Für die neuere Geschichte ist das Thema Sklaverei und Freiheit von zentraler Bedeutung. Und wohl nirgendwo hat es die Historiographie stärker geprägt als in den Vereinigten Staaten. Der inzwischen 87 Jahre alte David Brion Davis, Emeritus an der Yale University, gehört seit Dekaden zu den wichtigsten Stimmen in diesem Bereich. Vor wenigen Monaten erschien "The Problem of Slavery in the Age of Emancipation", der Abschluss eines der herausragenden, hierzulande freilich wenig gewürdigten Monumente der Geschichtswissenschaft und zugleich die Vollendung eines dreibändigen Opus, dessen Fertigstellung nahezu ein halbes Jahrhundert in Anspruch nahm.

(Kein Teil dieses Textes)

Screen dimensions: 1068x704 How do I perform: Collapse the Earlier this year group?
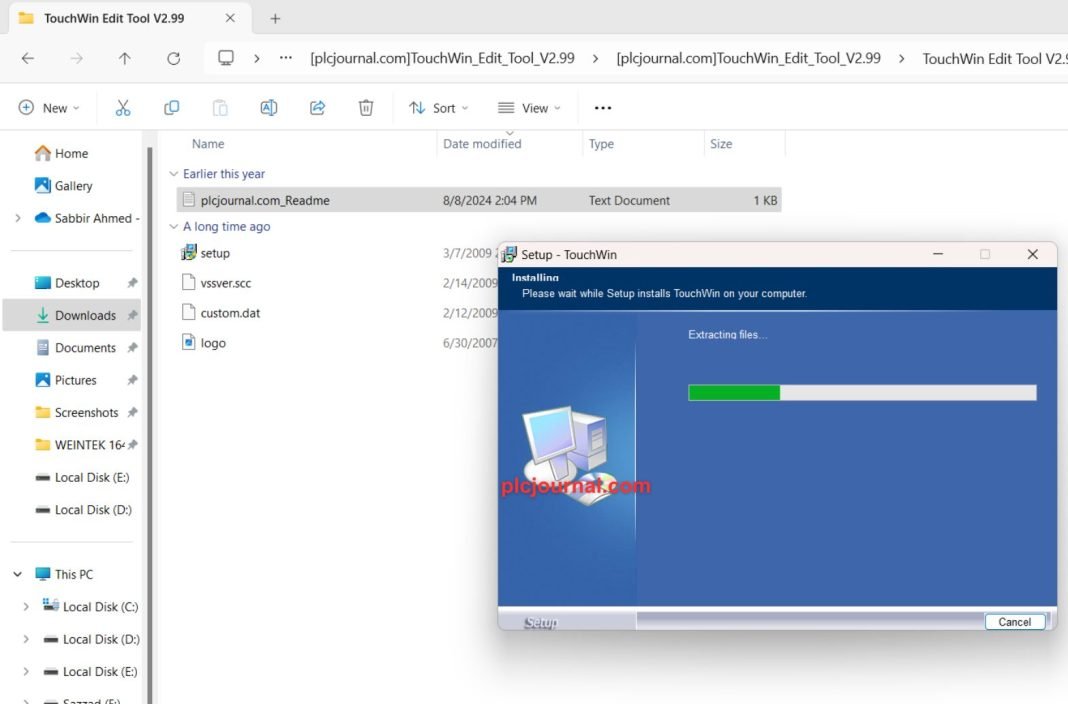(174, 173)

Im nordamerikanischen Feuilleton wie in Fachorganen wurde diese Studie in höchsten Tönen gepriesen. Drew Gilpin Faust, Präsidentin der Harvard University und ausgewiesene Fachkennerin, lobte sie etwa in der "New York Review of Books" als Meilenstein und Krönung des Lebenswerkes eines Gelehrten, der die Geschichtsschreibung maßgeblich geprägt habe.

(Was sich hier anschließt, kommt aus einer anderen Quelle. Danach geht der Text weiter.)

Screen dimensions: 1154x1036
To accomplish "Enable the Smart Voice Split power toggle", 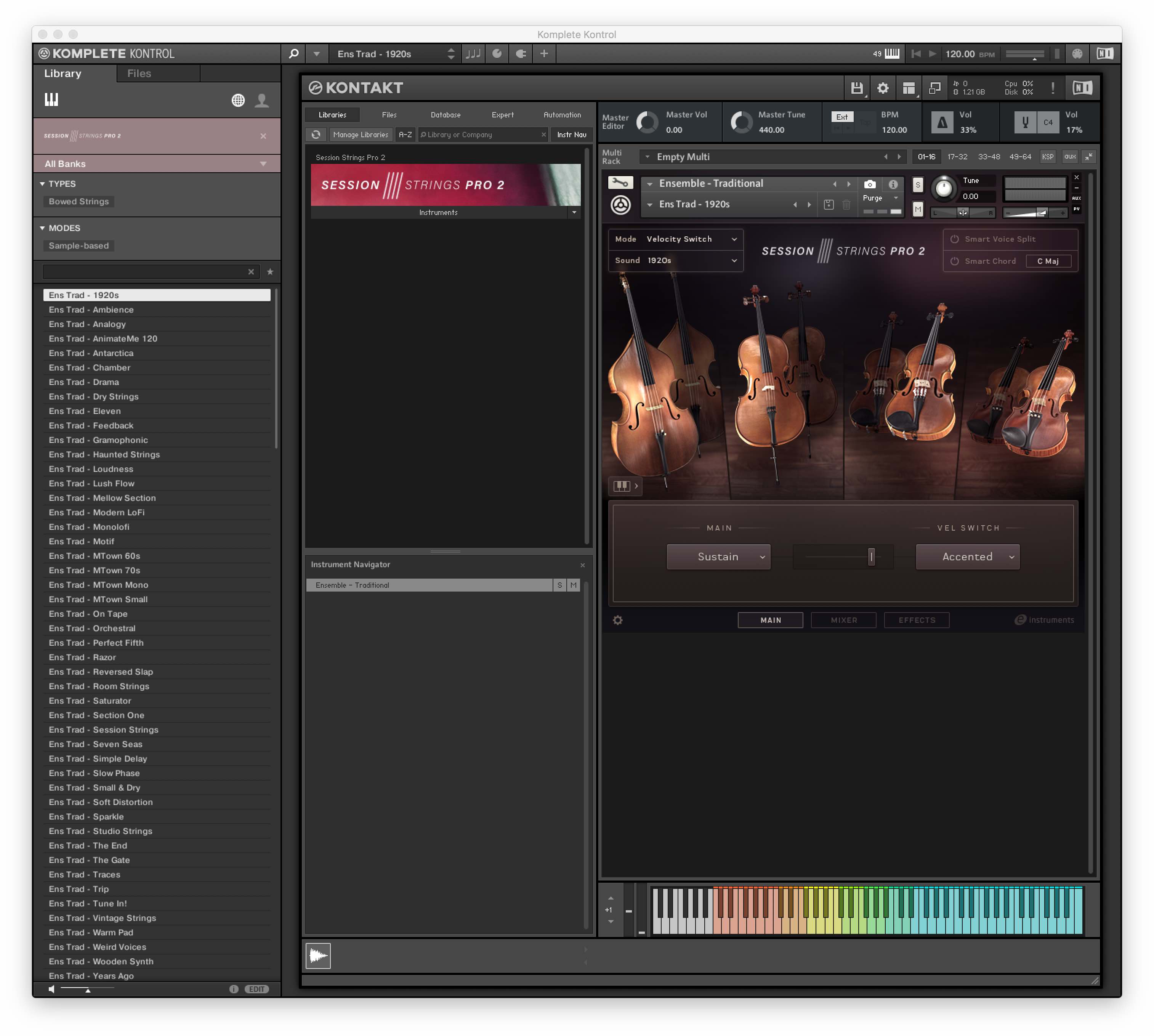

Davis' Trilogie zeichnet sich nicht zuletzt durch seine komparative Perspektive und die Verknüpfung von Geistesgeschichte mit sozial- und politikhistorischen Zugängen aus. Der erste, mit dem Pulitzerpreis ausgezeichnete Band, "The Problem of Slavery in Western Culture", kam 1966 heraus und verwies auf die Ambivalenzen und Widersprüche, welche für die religiösen und philosophischen Debatten über Sklaverei in der westlichen Welt seit der Antike charakteristisch waren. Als bahnbrechend erwies sich Davis' Einsicht, Sklaverei nicht wie bis dahin üblich als Fußnote in einer Fortschrittserzählung der Neuen Welt zu verorten, sondern im Gegenteil den zentralen Platz dieser Institution für die Geschichte der Amerikas zu unterstreichen.

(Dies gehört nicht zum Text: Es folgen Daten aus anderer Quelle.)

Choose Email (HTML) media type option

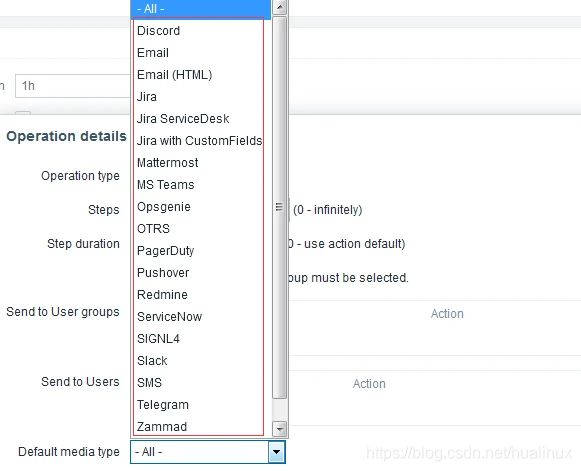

Die zweite Monographie der Trilogie, "The Problem of Slavery in the Age of Revolution, 1770-1823", erschien 1975 und zeigte ebenfalls neue Wege auf. Nicht nur stellte Davis als einer der ersten Historiker die Sklavenrevolution von Saint Domingue (Haiti) nachdrücklich als Schlüsselepisode der Ära heraus. Überdies verknüpfte er den Aufstieg des Abolitionismus mit der Frühphase der industriellen Revolution. Die Verdammung der Sklaverei durch Evangelikale und andere Gruppen hatte, wie Davis darlegte, nicht zuletzt den Effekt, "freie" Lohnarbeit in einer Periode extrem repressiver Arbeitsbedingungen in englischen Fabriken zu legitimieren.
Dabei ging es ihm nicht darum, einen kapitalistischen Plot zu konstruieren, sondern die oft unbeabsichtigten Folgen abolitionistischer Ideologie aufzuzeigen. Vor allem aber betonte er, dass das vergleichsweise rasche Ende der Sklaverei einen der bemerkenswertesten Prozesse der neueren Geschichte darstellte. Selten habe es innerhalb eines ähnlich kurzen Zeitraums eine ähnlich tiefgreifende Diskreditierung einer lange unangefochtenen und ökonomisch florierenden Institution gegeben.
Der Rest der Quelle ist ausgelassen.